Members of the Personick research group (left to right: David Solti ’18, Melissa King (grad), Prof. Personick, and Danny Robertson ’18) attended the American Chemical Society Spring National Meeting in New Orleans, LA from March 18-22, 2018. Danny gave a talk on Sunday on “(Ag)Au concave cubes as experimental models of computationally predicted active sites for the oxygen-assisted coupling of alcohols.” Melissa presented on Wednesday about her work on “Coupling competitive surface interactions: a synthetic route to enhanced grain boundaries at the exterior of multiply twinned palladium nanoparticles.” On Thursday, Prof. Personick presented the group’s recently published research regarding “Approaches for bridging dissimilar reduction kinetics in the synthesis of bimetallic nanomaterials.” All of the talks were well received by their respective audiences.
In addition to presenting their research, the Wesleyan contingent also recruited prospective graduate students for the Wesleyan PhD program at the graduate school recruiting fair, and Melissa was invited to participate in a panel on “Graduate School: The In’s and Out’s of Getting In” which was very highly attended. Prof. Personick caught up with Wesleyan alum Prof. John Keith (Univ. of Pittsburgh) over breakfast, and everyone spent time sampling the local cuisine.

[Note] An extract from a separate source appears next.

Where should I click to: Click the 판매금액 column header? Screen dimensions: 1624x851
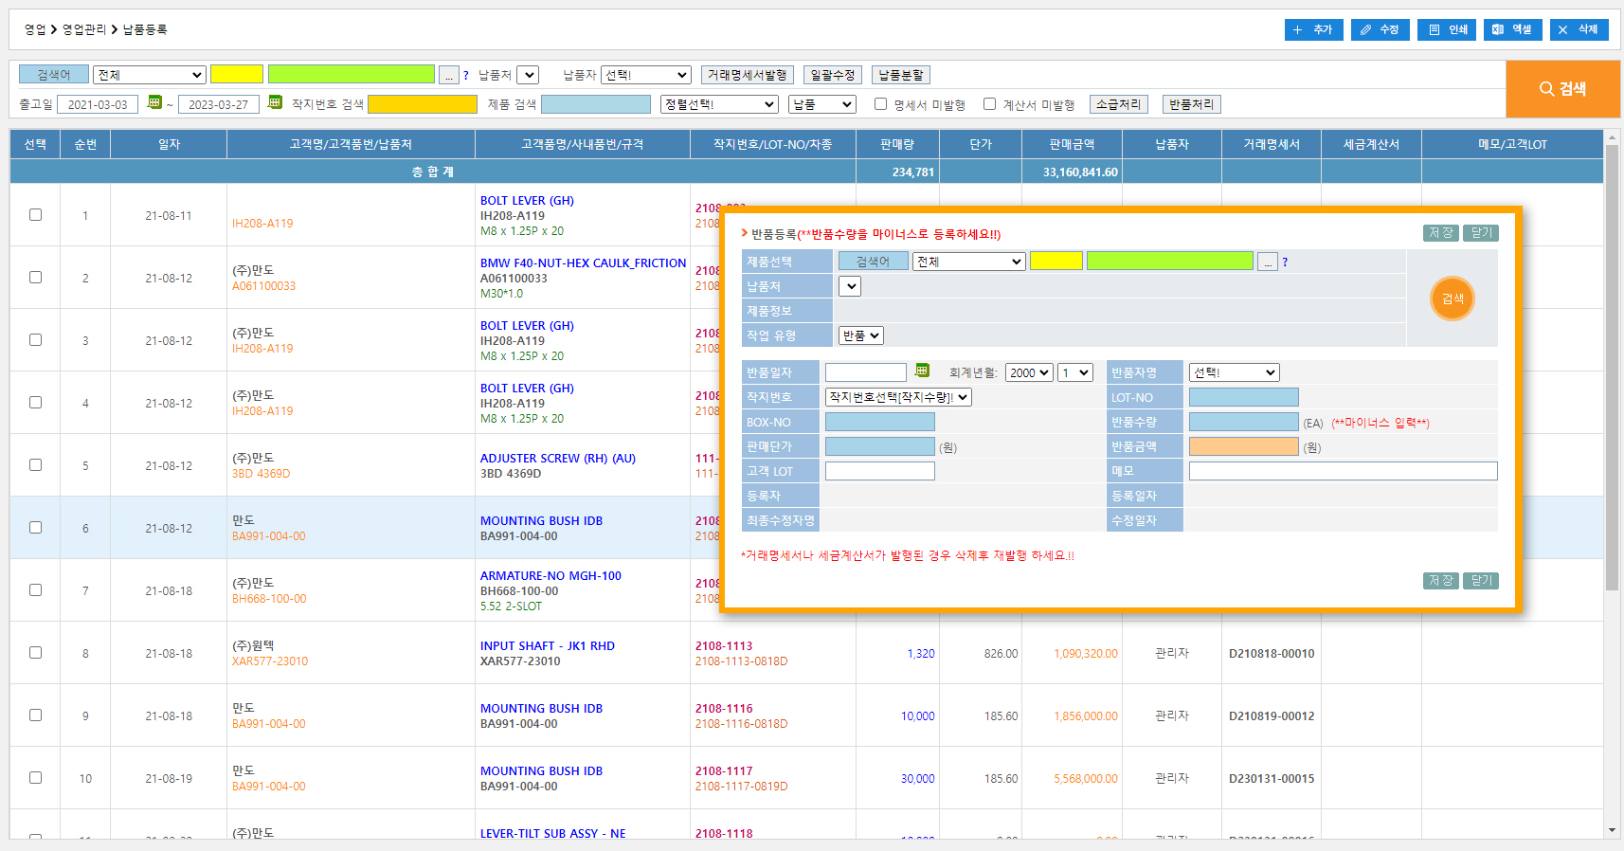point(1072,144)
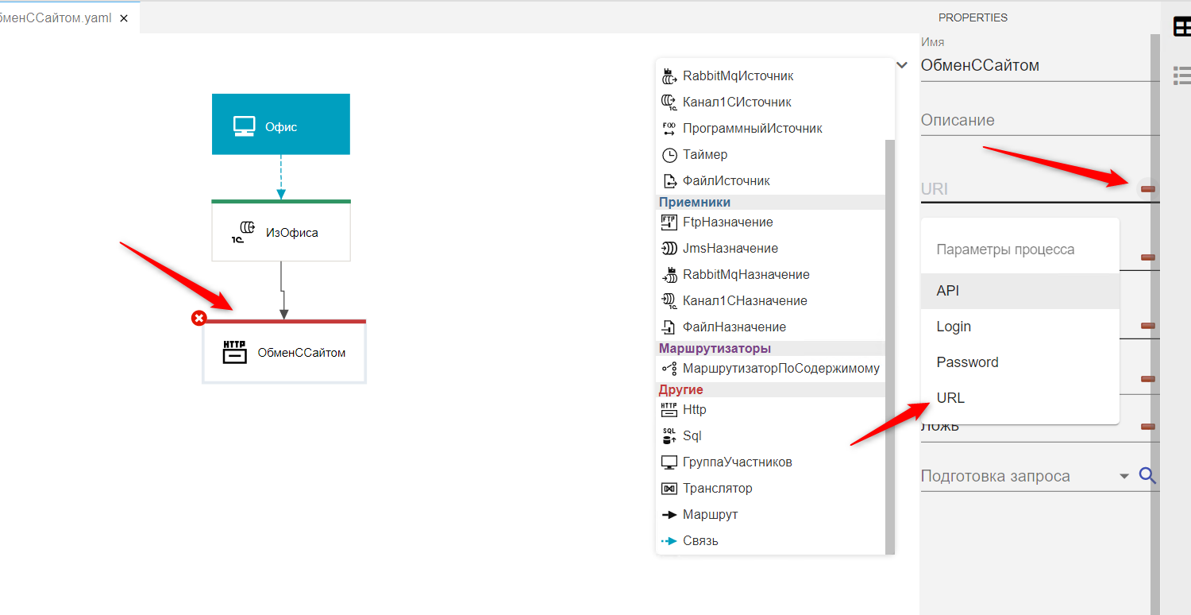Pick the Транслятор palette icon
This screenshot has width=1191, height=615.
(669, 489)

Meet Joy Cote, a recent PhD student who graduated from the chemistry department in January. Joy came to Wesleyan after receiving her BS in chemistry from the College of Mount Saint Vincent in 2012. During her time as an undergraduate, Joy participated in two separate research projects. Both a synthetic project aiming to create porphyrins and a development project aiming to understand sperm development in Drosophila. Although both projects nurturedher scientific aspirations, she was not completely satisfied with either of them. Upon coming to Wesleyan, Joy joined Prof. Erika Taylor’s lab and spent the next 5 years investigating the dynamics of Heptosyltransferase I, an enzyme found in Gram-negative bacteria, using a variety of biophysical techniques. It was during this time that she realized that research focused on understanding proteins in a quantitative manner was something she was passionate about and would drive her future studies. Since graduating, Joy has started a post-doctoral associate position at Fox Chase Cancer Center. Here she is working with Dr. Andy Andrews on how acetylation of metabolic enzymes that play a role in regulation.